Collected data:

-=-=-

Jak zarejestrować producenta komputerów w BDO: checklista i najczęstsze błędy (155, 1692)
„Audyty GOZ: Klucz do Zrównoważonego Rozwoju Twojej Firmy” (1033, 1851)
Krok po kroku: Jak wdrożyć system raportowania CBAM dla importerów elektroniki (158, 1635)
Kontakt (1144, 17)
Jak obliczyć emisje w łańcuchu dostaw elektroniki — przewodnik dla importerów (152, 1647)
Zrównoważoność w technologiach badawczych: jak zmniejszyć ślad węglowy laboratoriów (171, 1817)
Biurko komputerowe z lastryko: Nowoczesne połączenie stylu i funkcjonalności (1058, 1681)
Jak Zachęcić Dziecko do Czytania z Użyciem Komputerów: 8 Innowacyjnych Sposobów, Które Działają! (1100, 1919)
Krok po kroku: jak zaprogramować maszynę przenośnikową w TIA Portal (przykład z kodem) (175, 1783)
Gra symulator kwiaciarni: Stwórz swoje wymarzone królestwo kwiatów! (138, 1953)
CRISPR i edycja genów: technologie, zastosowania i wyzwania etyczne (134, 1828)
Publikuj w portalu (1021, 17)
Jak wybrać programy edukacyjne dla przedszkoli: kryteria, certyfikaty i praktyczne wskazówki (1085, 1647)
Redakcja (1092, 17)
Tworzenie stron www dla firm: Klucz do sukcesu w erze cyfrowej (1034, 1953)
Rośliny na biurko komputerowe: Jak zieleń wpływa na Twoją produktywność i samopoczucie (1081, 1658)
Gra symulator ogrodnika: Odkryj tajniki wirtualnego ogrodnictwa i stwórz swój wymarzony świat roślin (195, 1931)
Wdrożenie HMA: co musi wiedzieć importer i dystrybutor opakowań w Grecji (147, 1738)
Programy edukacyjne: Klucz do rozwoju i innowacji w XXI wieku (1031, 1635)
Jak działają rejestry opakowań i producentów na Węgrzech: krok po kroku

-=-=-

* [WHAT IS REQUIRED]: From the entries, copy out each line containing the word "symulator".

* [ANSWER TO THIS TASK]:
Gra symulator kwiaciarni: Stwórz swoje wymarzone królestwo kwiatów! (138, 1953)
Gra symulator ogrodnika: Odkryj tajniki wirtualnego ogrodnictwa i stwórz swój wymarzony świat roślin (195, 1931)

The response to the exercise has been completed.